Atomik saat 1 yıl sonra hazır
Yusuf, Kıraç, bir başka önemli konunun da uzay saati olduğunu hatırlatarak şunları söyledi:
“Uzaydaki en stratejik çalışmalardan bir tanesi zaman ve konumlama sistemleri. Kendi bölgesel konum ve zamanlama sistemimiz için çalışıyoruz. Atomik saatimiz inşallah bir yıl sonra kullanıma hazır hale gelmiş ve uzay tarihçesi kazandırmış olarak bunu da üretmiş olacağız.”

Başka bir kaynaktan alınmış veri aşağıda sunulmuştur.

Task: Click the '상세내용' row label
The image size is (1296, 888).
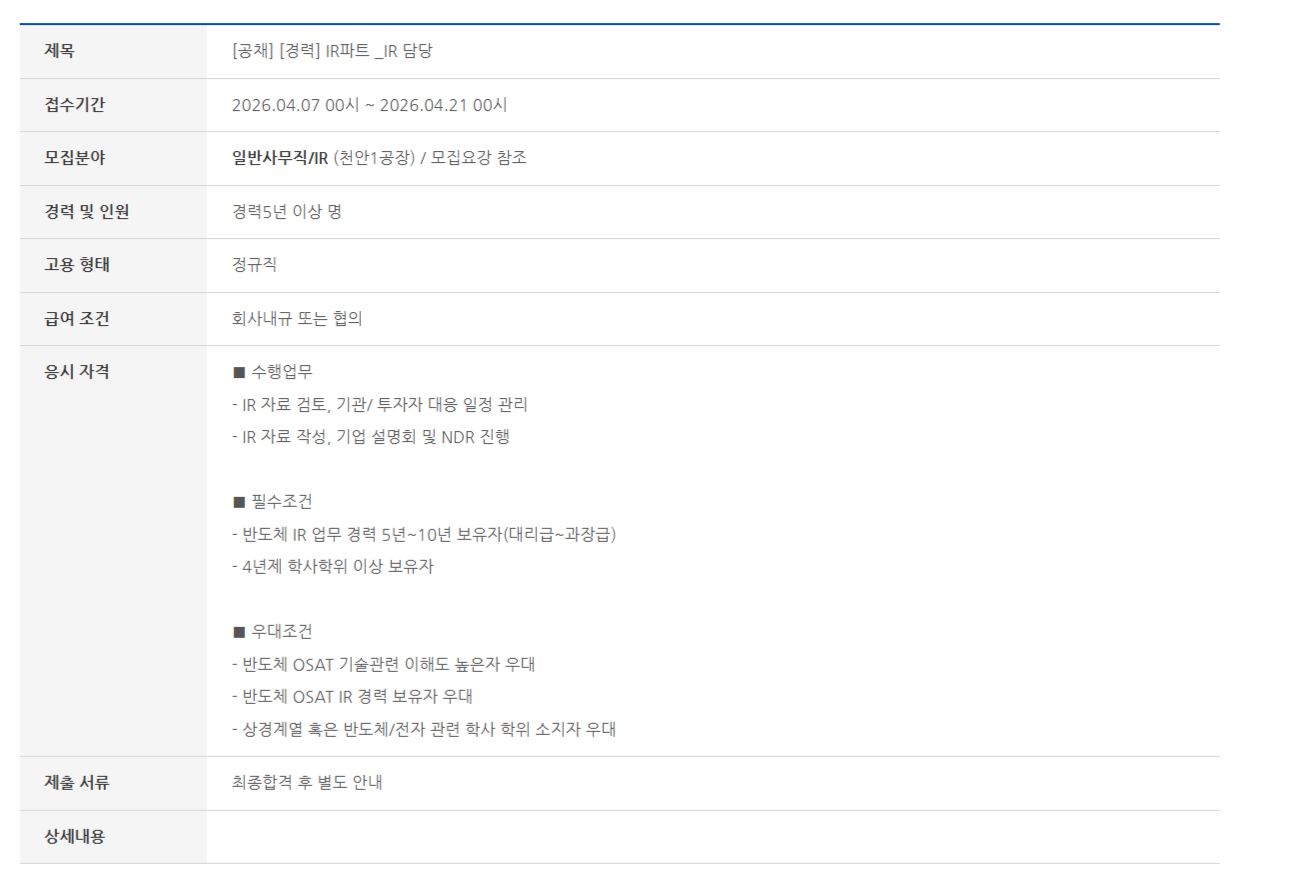Action: tap(74, 837)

Fırlatma üssümüzü kuracağız
Türkiye’nin bu çalışmaları başarıyla yapabilmesi için kendi fırlatma üssüne sahip olması da gerekiyor. Bu konuda çalışmaların sürdüğünü ve detayların önümüzdeki günlerde kamuoyuyla paylaşılacağını ifade den Kıraç, “Ülke olarak hedefimiz, uzaya bağımsız olarak gidebilmek. Bunun için de kendi fırlatma üssü olan, kendi fırlatma sistemine sahip bir ülke yolunda ilerliyoruz. İnşallah çok kısa sürede bunları başaracağız. Bununla ilgili önemli adımlar atıldı” dedi.

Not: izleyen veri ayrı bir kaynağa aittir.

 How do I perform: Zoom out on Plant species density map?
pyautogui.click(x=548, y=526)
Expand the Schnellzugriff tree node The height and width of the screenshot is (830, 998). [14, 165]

Bitki yetiştirme ve ilaç deneyleri
Uzaya gitmenin temel amacı bilimsel gelişme sağlamak. Bu nedenle uzayda bugüne kadar 2 bin 500 civarında deney yapıldı. bunlardan 20 tanesini Türk Astronotlar Alper Gezeravcı ve Tuva Cihangir Atasever gerçekleştirdi. Kıraç bu konudaki çalışmaları söyle anlattı:
“Tohum üretiminden tutun da elektronik kartalar kadar testler ve deneyler devam ediyor. Ayrıca ileride bir koloni kurulduğunda nasıl bitki üretilir, yiyecekleri nasıl karşılanabilir, bu bilgileri elde edilmeye çalışılıyor.En son Ege Üniversitesi ile bazı tohumları uzaya göndererek, daha zor şartlarda tohumların nasıl tepki vereceğine ilişkin bazı deneylerimiz oldu. İnşallah bunun da detaylı analizleri devam ediyor. Uzaydaki çalışmaların bazı avantajlar sağdığı görülüyor. Özellikle ilaç alanında. Mesela bir kanser hücresinin yerçekimi olmayan ortamda tepkisi daha farklı oluyor. Buradaki çalışmalar çok önemli hale gelecek.”
77. IAC Antalya’da
Kıraç, “2026’da 77’ncisi düzenlenecek Uzay Fuarı’nın (International Astronautical Congress- IAC) Antalya Belek’te yapılacağını da belirterek, “Bilim insanları, sektör temsilcileri, öğrenciler ve girişimcilerden oluşan yaklaşık 15 bin kişiyi burada toplamayı planlıyoruz” diye konuştu. Kıraç sözlerini şöyle tamamladı:
“Uzay ekonomisi bugün 600 milyar doları geçti. Dünya ekonomisi her yıl yüzde 3 civarında büyürken, uzay ekonomisi bunun üç katı kadar, yüzde 8-9 büyüyor. Buradan mutlaka payımızı almamız lazım. Start up girişimler çok önemli. Bugün uzay teknolojilerinde, uzayda hizmet verebilecek servisler konusunda irili ufaklı pek çok çalışma başlatıldı. Türkiye’de iki, üç girişim, kendi uydusunu gönderecek hale geldi. Özel sektördeki girişimcilerin bu alandaki çalışmaları kendilerine ve Türkiye’ye çok şey katacak. Biz de TUA olarak her türlü desteği vermeye devam edeceğiz.”